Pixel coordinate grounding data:

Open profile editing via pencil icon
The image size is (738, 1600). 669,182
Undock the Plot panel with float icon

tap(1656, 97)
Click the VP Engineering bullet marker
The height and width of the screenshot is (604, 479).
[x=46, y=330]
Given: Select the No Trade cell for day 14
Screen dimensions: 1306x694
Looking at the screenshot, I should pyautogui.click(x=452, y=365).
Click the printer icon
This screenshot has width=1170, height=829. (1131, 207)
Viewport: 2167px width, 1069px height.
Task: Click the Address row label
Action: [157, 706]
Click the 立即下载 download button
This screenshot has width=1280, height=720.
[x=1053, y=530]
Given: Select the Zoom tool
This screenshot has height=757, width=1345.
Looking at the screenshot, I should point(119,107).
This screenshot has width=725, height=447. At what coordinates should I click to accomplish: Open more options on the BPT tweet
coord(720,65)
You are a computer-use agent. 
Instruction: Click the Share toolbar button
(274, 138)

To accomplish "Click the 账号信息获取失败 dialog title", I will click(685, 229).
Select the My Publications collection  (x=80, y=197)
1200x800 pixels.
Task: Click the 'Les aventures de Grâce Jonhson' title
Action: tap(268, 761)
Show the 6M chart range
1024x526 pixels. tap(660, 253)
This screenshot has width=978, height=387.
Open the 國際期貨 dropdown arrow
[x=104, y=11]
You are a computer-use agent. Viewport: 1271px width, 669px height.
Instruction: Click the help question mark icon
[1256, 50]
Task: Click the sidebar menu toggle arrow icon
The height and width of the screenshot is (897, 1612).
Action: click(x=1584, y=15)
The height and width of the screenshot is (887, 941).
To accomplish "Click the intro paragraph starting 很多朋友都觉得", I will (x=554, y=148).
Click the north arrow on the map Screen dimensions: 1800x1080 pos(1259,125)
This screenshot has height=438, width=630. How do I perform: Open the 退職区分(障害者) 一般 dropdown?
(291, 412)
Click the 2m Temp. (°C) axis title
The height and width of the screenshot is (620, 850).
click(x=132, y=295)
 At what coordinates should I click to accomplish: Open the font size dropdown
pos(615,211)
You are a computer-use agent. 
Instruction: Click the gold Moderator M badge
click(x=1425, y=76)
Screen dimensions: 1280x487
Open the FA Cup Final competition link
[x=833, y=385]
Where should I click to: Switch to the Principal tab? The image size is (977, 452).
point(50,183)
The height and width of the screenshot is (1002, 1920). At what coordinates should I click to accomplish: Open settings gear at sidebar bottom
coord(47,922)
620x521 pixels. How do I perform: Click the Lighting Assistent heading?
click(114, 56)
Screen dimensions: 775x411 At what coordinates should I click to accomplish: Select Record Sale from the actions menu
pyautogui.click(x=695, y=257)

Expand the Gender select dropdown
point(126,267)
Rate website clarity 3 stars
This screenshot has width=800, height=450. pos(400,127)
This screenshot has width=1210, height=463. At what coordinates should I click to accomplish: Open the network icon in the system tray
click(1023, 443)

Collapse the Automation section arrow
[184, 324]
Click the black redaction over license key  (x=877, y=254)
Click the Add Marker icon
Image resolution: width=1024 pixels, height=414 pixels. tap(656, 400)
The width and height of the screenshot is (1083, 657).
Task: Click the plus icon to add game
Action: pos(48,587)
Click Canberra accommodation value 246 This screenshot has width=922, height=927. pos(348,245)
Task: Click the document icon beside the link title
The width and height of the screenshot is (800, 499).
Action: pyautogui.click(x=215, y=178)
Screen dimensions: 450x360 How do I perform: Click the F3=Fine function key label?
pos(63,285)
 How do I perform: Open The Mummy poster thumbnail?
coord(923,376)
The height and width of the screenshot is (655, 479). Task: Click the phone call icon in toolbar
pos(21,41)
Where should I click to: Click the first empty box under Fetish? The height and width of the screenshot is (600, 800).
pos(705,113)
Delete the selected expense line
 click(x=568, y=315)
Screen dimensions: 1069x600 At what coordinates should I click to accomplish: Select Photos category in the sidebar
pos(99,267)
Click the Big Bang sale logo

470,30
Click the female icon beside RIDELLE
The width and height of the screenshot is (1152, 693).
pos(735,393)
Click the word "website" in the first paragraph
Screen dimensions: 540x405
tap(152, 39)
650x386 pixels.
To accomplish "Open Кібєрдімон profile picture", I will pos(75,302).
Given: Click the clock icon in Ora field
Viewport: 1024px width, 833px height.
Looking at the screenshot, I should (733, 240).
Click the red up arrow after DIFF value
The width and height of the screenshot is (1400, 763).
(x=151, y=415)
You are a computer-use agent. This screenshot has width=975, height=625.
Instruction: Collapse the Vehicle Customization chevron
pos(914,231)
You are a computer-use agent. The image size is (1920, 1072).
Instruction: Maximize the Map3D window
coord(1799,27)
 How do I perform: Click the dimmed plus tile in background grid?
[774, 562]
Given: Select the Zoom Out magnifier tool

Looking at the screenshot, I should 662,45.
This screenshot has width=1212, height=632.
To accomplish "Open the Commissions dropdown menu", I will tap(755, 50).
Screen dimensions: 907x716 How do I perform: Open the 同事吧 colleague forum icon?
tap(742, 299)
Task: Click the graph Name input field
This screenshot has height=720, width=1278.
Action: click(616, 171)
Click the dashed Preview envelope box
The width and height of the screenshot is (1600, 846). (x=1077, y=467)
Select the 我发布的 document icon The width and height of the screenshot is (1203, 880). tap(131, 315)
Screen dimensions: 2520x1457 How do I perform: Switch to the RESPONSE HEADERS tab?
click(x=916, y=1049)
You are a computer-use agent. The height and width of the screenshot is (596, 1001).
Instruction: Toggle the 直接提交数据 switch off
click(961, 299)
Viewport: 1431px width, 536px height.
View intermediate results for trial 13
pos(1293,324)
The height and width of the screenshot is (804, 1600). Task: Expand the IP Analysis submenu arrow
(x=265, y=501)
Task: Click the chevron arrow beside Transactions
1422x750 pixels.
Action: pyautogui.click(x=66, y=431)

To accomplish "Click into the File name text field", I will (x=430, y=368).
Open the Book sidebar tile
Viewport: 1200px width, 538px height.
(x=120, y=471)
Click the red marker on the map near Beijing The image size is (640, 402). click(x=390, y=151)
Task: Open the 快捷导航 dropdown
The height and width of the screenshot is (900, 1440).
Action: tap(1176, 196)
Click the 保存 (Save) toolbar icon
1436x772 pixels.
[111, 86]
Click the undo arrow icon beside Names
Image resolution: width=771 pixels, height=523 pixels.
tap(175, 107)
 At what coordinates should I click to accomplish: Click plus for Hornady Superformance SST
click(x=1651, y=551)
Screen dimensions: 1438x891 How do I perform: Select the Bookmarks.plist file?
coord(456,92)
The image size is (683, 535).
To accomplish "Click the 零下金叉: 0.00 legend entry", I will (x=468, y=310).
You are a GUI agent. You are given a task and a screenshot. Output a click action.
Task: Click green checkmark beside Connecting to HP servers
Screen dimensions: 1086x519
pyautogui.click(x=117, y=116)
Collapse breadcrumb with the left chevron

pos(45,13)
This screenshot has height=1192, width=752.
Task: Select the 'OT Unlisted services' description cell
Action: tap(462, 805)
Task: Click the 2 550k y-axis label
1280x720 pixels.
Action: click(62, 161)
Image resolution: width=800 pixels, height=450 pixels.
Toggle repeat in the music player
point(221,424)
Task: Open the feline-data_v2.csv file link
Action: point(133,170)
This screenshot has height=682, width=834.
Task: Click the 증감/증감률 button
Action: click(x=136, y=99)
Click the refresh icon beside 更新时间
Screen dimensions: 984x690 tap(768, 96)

**Problem statement:** Your reply should consist of all the records, set down exactly.

**The completed task:**
Open profile editing via pencil icon
The image size is (738, 1600). 669,182
Undock the Plot panel with float icon

tap(1656, 97)
Click the VP Engineering bullet marker
The height and width of the screenshot is (604, 479).
[x=46, y=330]
Given: Select the No Trade cell for day 14
Screen dimensions: 1306x694
Looking at the screenshot, I should pyautogui.click(x=452, y=365).
Click the printer icon
This screenshot has width=1170, height=829. (1131, 207)
Viewport: 2167px width, 1069px height.
Task: Click the Address row label
Action: [157, 706]
Click the 立即下载 download button
This screenshot has width=1280, height=720.
[x=1053, y=530]
Given: Select the Zoom tool
This screenshot has height=757, width=1345.
Looking at the screenshot, I should point(119,107).
This screenshot has width=725, height=447. At what coordinates should I click to accomplish: Open more options on the BPT tweet
coord(720,65)
You are a computer-use agent. 
Instruction: Click the Share toolbar button
(274, 138)

To accomplish "Click the 账号信息获取失败 dialog title", I will click(685, 229).
Select the My Publications collection  (x=80, y=197)
1200x800 pixels.
Task: Click the 'Les aventures de Grâce Jonhson' title
Action: tap(268, 761)
Show the 6M chart range
1024x526 pixels. tap(660, 253)
This screenshot has width=978, height=387.
Open the 國際期貨 dropdown arrow
[x=104, y=11]
You are a computer-use agent. Viewport: 1271px width, 669px height.
Instruction: Click the help question mark icon
[1256, 50]
Task: Click the sidebar menu toggle arrow icon
The height and width of the screenshot is (897, 1612).
Action: click(x=1584, y=15)
The height and width of the screenshot is (887, 941).
To accomplish "Click the intro paragraph starting 很多朋友都觉得", I will (x=554, y=148).
Click the north arrow on the map Screen dimensions: 1800x1080 pos(1259,125)
This screenshot has height=438, width=630. How do I perform: Open the 退職区分(障害者) 一般 dropdown?
(291, 412)
Click the 2m Temp. (°C) axis title
The height and width of the screenshot is (620, 850).
click(x=132, y=295)
 At what coordinates should I click to accomplish: Open the font size dropdown
pos(615,211)
You are a computer-use agent. 
Instruction: Click the gold Moderator M badge
click(x=1425, y=76)
Screen dimensions: 1280x487
Open the FA Cup Final competition link
[x=833, y=385]
Where should I click to: Switch to the Principal tab? The image size is (977, 452).
point(50,183)
The height and width of the screenshot is (1002, 1920). At what coordinates should I click to accomplish: Open settings gear at sidebar bottom
coord(47,922)
620x521 pixels. How do I perform: Click the Lighting Assistent heading?
click(114, 56)
Screen dimensions: 775x411 At what coordinates should I click to accomplish: Select Record Sale from the actions menu
pyautogui.click(x=695, y=257)

Expand the Gender select dropdown
point(126,267)
Rate website clarity 3 stars
This screenshot has width=800, height=450. pos(400,127)
This screenshot has width=1210, height=463. At what coordinates should I click to accomplish: Open the network icon in the system tray
click(1023, 443)

Collapse the Automation section arrow
[184, 324]
Click the black redaction over license key  (x=877, y=254)
Click the Add Marker icon
Image resolution: width=1024 pixels, height=414 pixels. tap(656, 400)
The width and height of the screenshot is (1083, 657).
Task: Click the plus icon to add game
Action: pos(48,587)
Click Canberra accommodation value 246 This screenshot has width=922, height=927. pos(348,245)
Task: Click the document icon beside the link title
The width and height of the screenshot is (800, 499).
Action: pyautogui.click(x=215, y=178)
Screen dimensions: 450x360 How do I perform: Click the F3=Fine function key label?
pos(63,285)
 How do I perform: Open The Mummy poster thumbnail?
coord(923,376)
The height and width of the screenshot is (655, 479). Task: Click the phone call icon in toolbar
pos(21,41)
Where should I click to: Click the first empty box under Fetish? The height and width of the screenshot is (600, 800).
pos(705,113)
Delete the selected expense line
 click(x=568, y=315)
Screen dimensions: 1069x600 At what coordinates should I click to accomplish: Select Photos category in the sidebar
pos(99,267)
Click the Big Bang sale logo

470,30
Click the female icon beside RIDELLE
The width and height of the screenshot is (1152, 693).
pos(735,393)
Click the word "website" in the first paragraph
Screen dimensions: 540x405
tap(152, 39)
650x386 pixels.
To accomplish "Open Кібєрдімон profile picture", I will pos(75,302).
Given: Click the clock icon in Ora field
Viewport: 1024px width, 833px height.
Looking at the screenshot, I should (733, 240).
Click the red up arrow after DIFF value
The width and height of the screenshot is (1400, 763).
(x=151, y=415)
You are a computer-use agent. This screenshot has width=975, height=625.
Instruction: Collapse the Vehicle Customization chevron
pos(914,231)
You are a computer-use agent. The image size is (1920, 1072).
Instruction: Maximize the Map3D window
coord(1799,27)
 How do I perform: Click the dimmed plus tile in background grid?
[774, 562]
Given: Select the Zoom Out magnifier tool

Looking at the screenshot, I should 662,45.
This screenshot has width=1212, height=632.
To accomplish "Open the Commissions dropdown menu", I will tap(755, 50).
Screen dimensions: 907x716 How do I perform: Open the 同事吧 colleague forum icon?
tap(742, 299)
Task: Click the graph Name input field
This screenshot has height=720, width=1278.
Action: click(616, 171)
Click the dashed Preview envelope box
The width and height of the screenshot is (1600, 846). (x=1077, y=467)
Select the 我发布的 document icon The width and height of the screenshot is (1203, 880). tap(131, 315)
Screen dimensions: 2520x1457 How do I perform: Switch to the RESPONSE HEADERS tab?
click(x=916, y=1049)
You are a computer-use agent. The height and width of the screenshot is (596, 1001).
Instruction: Toggle the 直接提交数据 switch off
click(961, 299)
Viewport: 1431px width, 536px height.
View intermediate results for trial 13
pos(1293,324)
The height and width of the screenshot is (804, 1600). Task: Expand the IP Analysis submenu arrow
(x=265, y=501)
Task: Click the chevron arrow beside Transactions
1422x750 pixels.
Action: pyautogui.click(x=66, y=431)

To accomplish "Click into the File name text field", I will (x=430, y=368).
Open the Book sidebar tile
Viewport: 1200px width, 538px height.
(x=120, y=471)
Click the red marker on the map near Beijing The image size is (640, 402). click(x=390, y=151)
Task: Open the 快捷导航 dropdown
The height and width of the screenshot is (900, 1440).
Action: tap(1176, 196)
Click the 保存 (Save) toolbar icon
1436x772 pixels.
[111, 86]
Click the undo arrow icon beside Names
Image resolution: width=771 pixels, height=523 pixels.
tap(175, 107)
 At what coordinates should I click to accomplish: Click plus for Hornady Superformance SST
click(x=1651, y=551)
Screen dimensions: 1438x891 How do I perform: Select the Bookmarks.plist file?
coord(456,92)
The image size is (683, 535).
To accomplish "Click the 零下金叉: 0.00 legend entry", I will (x=468, y=310).
You are a GUI agent. You are given a task and a screenshot. Output a click action.
Task: Click green checkmark beside Connecting to HP servers
Screen dimensions: 1086x519
pyautogui.click(x=117, y=116)
Collapse breadcrumb with the left chevron

pos(45,13)
This screenshot has height=1192, width=752.
Task: Select the 'OT Unlisted services' description cell
Action: tap(462, 805)
Task: Click the 2 550k y-axis label
1280x720 pixels.
Action: click(62, 161)
Image resolution: width=800 pixels, height=450 pixels.
Toggle repeat in the music player
point(221,424)
Task: Open the feline-data_v2.csv file link
Action: point(133,170)
This screenshot has height=682, width=834.
Task: Click the 증감/증감률 button
Action: click(x=136, y=99)
Click the refresh icon beside 更新时间
Screen dimensions: 984x690 tap(768, 96)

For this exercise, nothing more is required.